To be done:
Show every line of the records below that contains the word "Where".

(Records from a collection)
:::::

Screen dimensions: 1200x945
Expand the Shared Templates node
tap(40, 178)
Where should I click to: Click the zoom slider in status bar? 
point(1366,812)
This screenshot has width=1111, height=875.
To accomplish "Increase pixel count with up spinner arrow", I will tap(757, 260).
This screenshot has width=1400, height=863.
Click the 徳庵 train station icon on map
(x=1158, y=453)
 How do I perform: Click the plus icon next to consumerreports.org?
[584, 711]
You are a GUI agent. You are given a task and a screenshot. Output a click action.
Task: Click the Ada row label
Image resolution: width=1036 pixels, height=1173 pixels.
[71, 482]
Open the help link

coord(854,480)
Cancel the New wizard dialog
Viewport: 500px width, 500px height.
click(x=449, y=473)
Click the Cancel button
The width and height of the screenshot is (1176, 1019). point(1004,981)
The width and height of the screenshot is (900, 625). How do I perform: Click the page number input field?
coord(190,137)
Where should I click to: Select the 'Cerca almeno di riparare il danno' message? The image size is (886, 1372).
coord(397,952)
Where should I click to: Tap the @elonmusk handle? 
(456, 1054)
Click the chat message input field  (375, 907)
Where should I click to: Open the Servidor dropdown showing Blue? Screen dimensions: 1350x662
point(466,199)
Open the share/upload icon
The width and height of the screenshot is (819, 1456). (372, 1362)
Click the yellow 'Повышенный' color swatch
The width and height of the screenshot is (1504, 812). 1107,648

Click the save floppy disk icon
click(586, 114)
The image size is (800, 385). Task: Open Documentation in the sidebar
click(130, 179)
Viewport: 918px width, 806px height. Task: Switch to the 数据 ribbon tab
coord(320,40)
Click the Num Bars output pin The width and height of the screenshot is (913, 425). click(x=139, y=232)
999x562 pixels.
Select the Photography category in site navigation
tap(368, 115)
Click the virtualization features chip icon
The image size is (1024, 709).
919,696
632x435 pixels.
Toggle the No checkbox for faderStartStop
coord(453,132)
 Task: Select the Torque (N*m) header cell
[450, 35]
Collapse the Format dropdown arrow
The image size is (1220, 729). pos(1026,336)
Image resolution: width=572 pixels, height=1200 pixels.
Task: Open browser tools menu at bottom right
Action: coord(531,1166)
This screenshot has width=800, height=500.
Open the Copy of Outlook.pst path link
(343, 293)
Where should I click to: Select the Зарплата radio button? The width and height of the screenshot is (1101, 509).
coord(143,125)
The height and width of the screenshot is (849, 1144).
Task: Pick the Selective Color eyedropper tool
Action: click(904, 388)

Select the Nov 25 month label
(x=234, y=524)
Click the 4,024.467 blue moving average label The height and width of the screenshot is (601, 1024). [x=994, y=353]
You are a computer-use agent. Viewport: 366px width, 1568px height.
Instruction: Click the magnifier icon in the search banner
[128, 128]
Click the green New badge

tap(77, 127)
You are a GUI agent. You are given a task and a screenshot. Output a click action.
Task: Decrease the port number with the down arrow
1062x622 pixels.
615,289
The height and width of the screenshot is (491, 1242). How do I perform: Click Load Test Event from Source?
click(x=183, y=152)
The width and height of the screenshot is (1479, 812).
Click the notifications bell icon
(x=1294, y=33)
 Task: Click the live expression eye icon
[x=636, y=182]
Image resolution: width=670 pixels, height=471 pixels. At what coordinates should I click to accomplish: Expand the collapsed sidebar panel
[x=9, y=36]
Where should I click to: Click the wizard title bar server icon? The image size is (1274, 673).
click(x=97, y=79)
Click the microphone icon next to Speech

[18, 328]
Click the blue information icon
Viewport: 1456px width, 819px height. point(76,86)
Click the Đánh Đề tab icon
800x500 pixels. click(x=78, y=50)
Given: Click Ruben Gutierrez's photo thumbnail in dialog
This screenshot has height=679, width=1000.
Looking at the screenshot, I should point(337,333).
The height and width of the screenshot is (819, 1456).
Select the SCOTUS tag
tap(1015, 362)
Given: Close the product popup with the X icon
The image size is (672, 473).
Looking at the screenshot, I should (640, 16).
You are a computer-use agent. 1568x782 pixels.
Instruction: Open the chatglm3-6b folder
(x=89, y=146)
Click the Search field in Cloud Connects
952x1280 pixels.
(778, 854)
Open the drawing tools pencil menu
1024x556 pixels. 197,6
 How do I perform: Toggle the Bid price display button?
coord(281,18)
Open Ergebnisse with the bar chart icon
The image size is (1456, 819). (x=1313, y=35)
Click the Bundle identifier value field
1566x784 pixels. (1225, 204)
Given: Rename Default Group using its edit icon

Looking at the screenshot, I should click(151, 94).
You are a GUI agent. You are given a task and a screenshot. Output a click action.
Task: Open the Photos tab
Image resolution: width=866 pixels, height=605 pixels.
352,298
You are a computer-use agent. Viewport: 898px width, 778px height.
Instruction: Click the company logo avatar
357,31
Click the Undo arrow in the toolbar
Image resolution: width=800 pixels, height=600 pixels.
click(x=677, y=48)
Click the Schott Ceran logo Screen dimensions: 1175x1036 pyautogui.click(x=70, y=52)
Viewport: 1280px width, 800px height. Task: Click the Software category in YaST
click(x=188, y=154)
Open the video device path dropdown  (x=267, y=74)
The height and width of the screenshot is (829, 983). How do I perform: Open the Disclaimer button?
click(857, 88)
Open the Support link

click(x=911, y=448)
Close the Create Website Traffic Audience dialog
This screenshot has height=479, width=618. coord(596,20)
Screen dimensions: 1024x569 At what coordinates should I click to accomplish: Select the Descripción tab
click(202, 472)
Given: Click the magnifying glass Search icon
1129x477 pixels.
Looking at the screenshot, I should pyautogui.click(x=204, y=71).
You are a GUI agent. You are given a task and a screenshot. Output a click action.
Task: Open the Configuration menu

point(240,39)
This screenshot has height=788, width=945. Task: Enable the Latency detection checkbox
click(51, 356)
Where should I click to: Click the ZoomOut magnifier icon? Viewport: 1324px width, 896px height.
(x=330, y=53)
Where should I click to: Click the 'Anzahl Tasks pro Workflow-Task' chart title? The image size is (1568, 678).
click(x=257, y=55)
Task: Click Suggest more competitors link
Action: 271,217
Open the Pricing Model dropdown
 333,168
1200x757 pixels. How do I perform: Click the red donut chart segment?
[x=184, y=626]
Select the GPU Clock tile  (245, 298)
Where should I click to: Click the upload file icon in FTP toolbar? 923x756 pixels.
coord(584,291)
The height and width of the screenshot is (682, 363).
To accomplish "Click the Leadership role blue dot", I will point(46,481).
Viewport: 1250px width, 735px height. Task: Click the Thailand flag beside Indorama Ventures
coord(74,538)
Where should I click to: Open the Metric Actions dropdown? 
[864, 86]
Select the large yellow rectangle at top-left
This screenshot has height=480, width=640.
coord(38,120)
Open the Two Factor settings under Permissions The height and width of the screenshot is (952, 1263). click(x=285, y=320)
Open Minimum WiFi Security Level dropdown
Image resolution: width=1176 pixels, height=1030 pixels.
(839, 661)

:::::

Answer in full:
Where should I click to: Click the zoom slider in status bar? 
Where should I click to: Select the 'Cerca almeno di riparare il danno' message? The image size is (886, 1372).
Where should I click to: Tap the @elonmusk handle? 
Where should I click to: Open the Servidor dropdown showing Blue? Screen dimensions: 1350x662
Where should I click to: Select the Зарплата radio button? The width and height of the screenshot is (1101, 509).
Where should I click to: Click the wizard title bar server icon? The image size is (1274, 673).
Where should I click to: Click the ZoomOut magnifier icon? Viewport: 1324px width, 896px height.
Where should I click to: Click the 'Anzahl Tasks pro Workflow-Task' chart title? The image size is (1568, 678).
Where should I click to: Click the upload file icon in FTP toolbar? 923x756 pixels.
Where should I click to: Open the Metric Actions dropdown? 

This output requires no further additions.